The same stationary gait with a fast sudden movement test was executed by human volunteer B using the high-resolution (24 bits) system with 100× and 1100× gain. Figure 7a shows the system with 1100× gain that, during motion artifact, reached saturation at the lower and upper limits with an amplitude of ±5,339,000 digital units (red lines); these saturation lines corresponded to the minimum and maximum output of the AFE converted to the 24-bit ADC levels. Figure 7b shows the system with 100× gain and a vertical axis scale from ±6,000,000. In comparison with Figure 7a, it can be observed that the signal’s amplitude with 100× gain did not exceed the ±500,000 range, therefore, a higher range without reaching saturation limits (red lines) was obtained. Figure 7c shows the same signal as in Figure 7b, but with a lower vertical axis scale, and unlike in Figure 6c, the high-resolution system allowed the obtention of a detailed ECG signal without reaching the system’s saturation. From this experiment and the previous one shown in Figure 6, the motion artifacts introduced a displacement of ±1.9 mV from a stable baseline at the input of the AFE amplifier. Considering this motion artifact amplitude and a 1100× gain, the output would be 2.2 V. Because the AFE circuit was supplied with 3.3 V (±1.65 V range), the motion artifact’s amplitude left only 0.55 V remaining for the ECG signal before reaching saturation. Typically, the ECG output signal from the AD8232 microchip varied from 0.8 V to 1 V using a 1100× gain. This was not enough for the ECG signal expression without causing system saturation. Considering the motion artifact amplitude and the output voltage limit, a gain of 587× was the maximum gain before causing saturation.

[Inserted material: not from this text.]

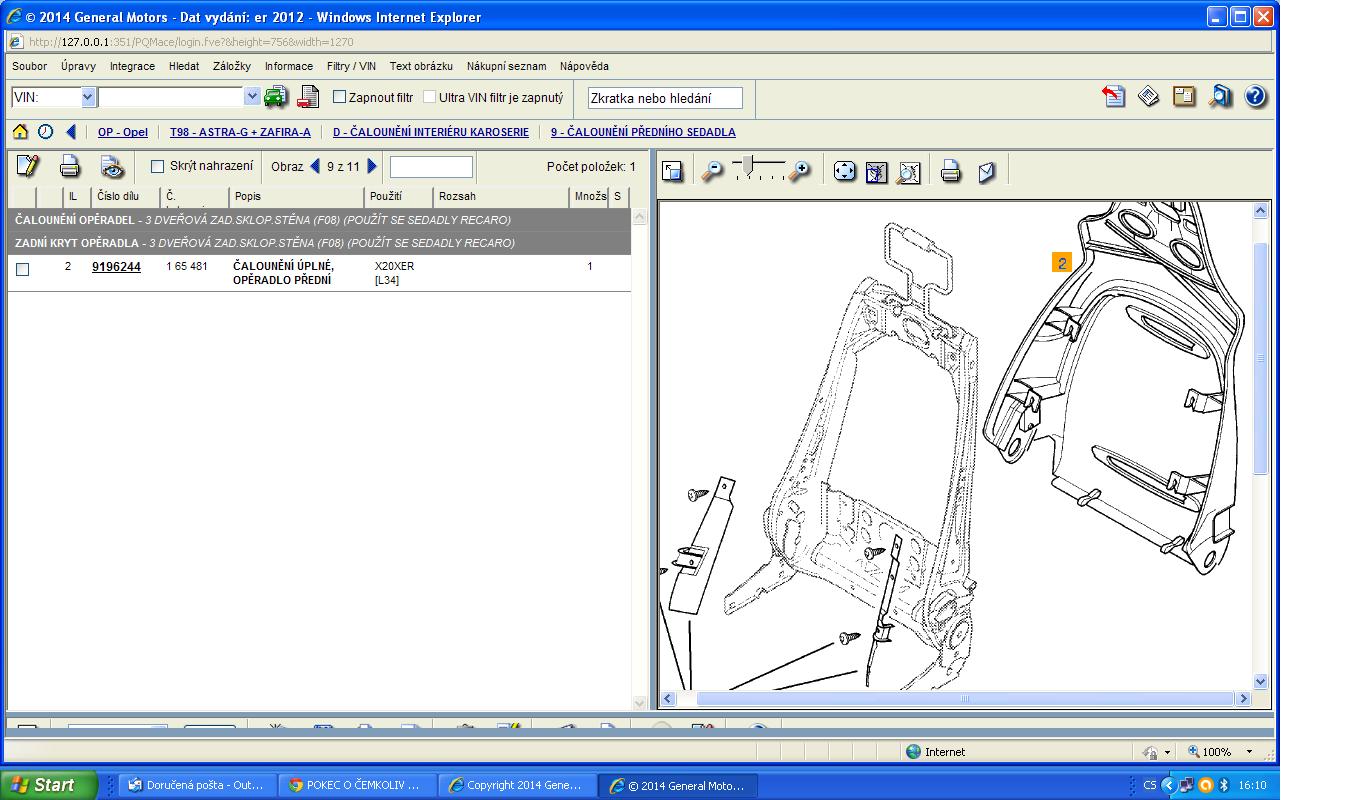
Task: Expand the VIN number combo box arrow
Action: coord(252,97)
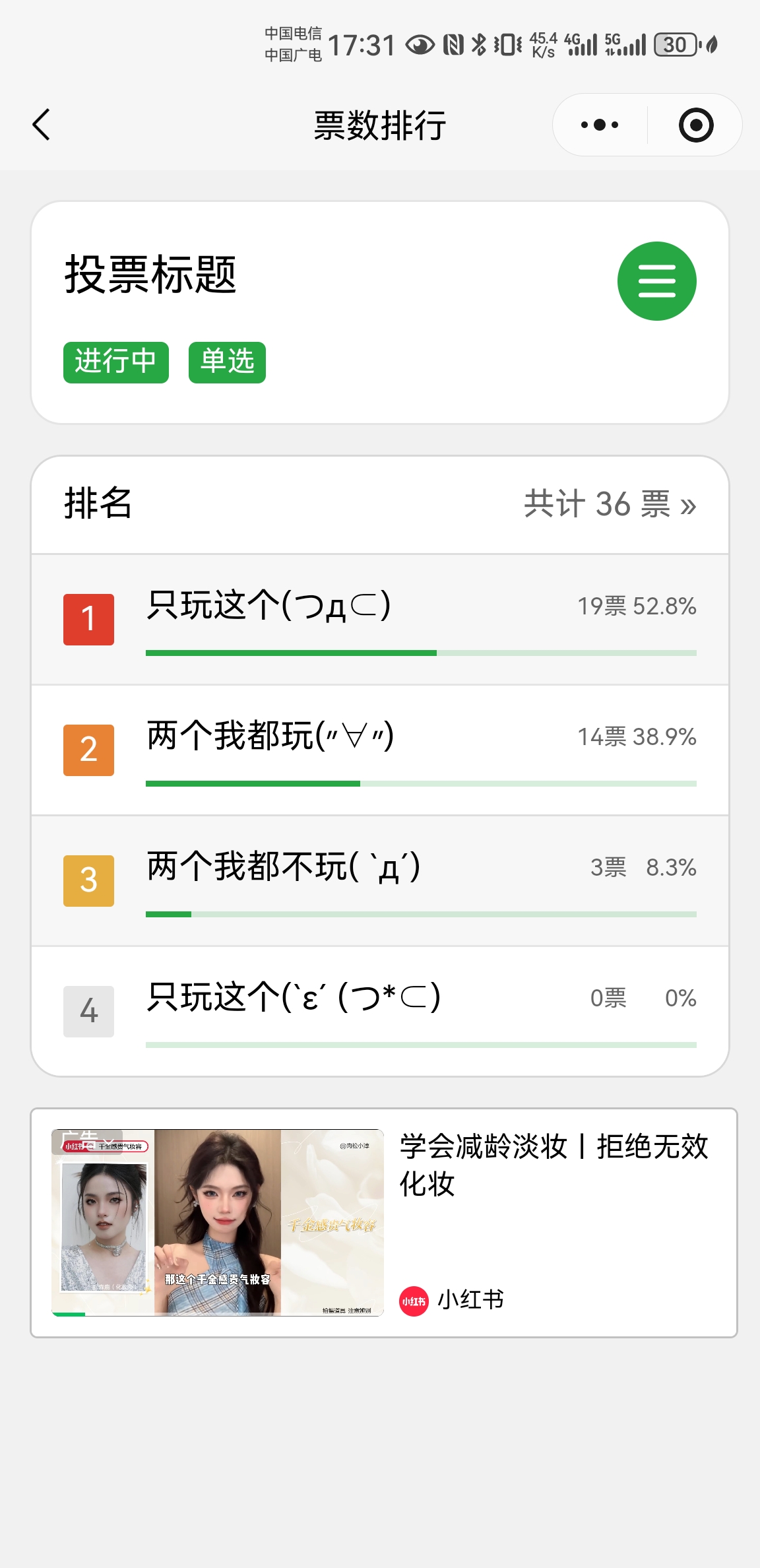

Finally, post-processing tests using MATLAB’s Filter Designer application [6] were made to reduce motion artifacts. Signals were first analyzed applying a fast Fourier transform to identify possible motion artifact frequencies. Subsequently, a second order Butterworth filter was used to attenuate the motion artifact frequencies of about 1 Hz and below, and the motion artifact was considerably reduced. On Figure 8, the filtered signal can be observed and compared to Figure 7c.

4. Conclusions

The structure of a high-resolution and low-resolution microcontroller system has been implemented for the investigation of wearable ECG sensor motion artifacts effects. Arduino Nano and Silicon Labs platforms were characterized for different sampling rates and RMS noise. The low-resolution (10-bits) Arduino platform exhibited a large quantification error in resting conditions that hid the presence of input noise introduced by both the electrode–skin contact and the amplifier electronics at any sampling rate; however the high-resolution (24-bits) silicon labs platform showed a higher susceptibility to RMS input noise as sampling rate increased (see Table 2 and Figure 4). It was observed that, in a resting state, the Arduino platform solved the ECG signal’s waveform properly, but after motion tests this system showed sensibility to saturation due to motion artifacts when using 1100× gain. When lowering the system’s gain to 100×, saturation problem was solved but low resolution did not supply a detailed ECG signal. Silicon Labs platform with 1100× gain showed a detailed signal but was sensitive to saturation due to motion artifacts. However, this problem was solved by lowering the system’s gain to 100×, which prevented the system from reaching saturation due to motion artifacts, and showed a detailed ECG signal. The gain of the analog chain must be low to accommodate voltage fluctuations without saturation of the A/D converter. A gain of 587× was calculated as the highest possible without producing saturation. A high number of bits (24 bits) of the A/D converter could be used with a low gain to maintain signal detail.

Other tests on a treadmill at different gait speeds and a gain of 100× were made, but the ECG signal was significantly distorted without saturating. Low gain and higher ADC resolution helped to reduce the effect of the motion artifacts, but in addition to analog cutoff frequencies and classical post-processing, the usage of other hardware designs and advanced software post-processing is necessary to entirely solve the motion artifact problem, in order to recover the single ECG signal from the acquired noisy signal.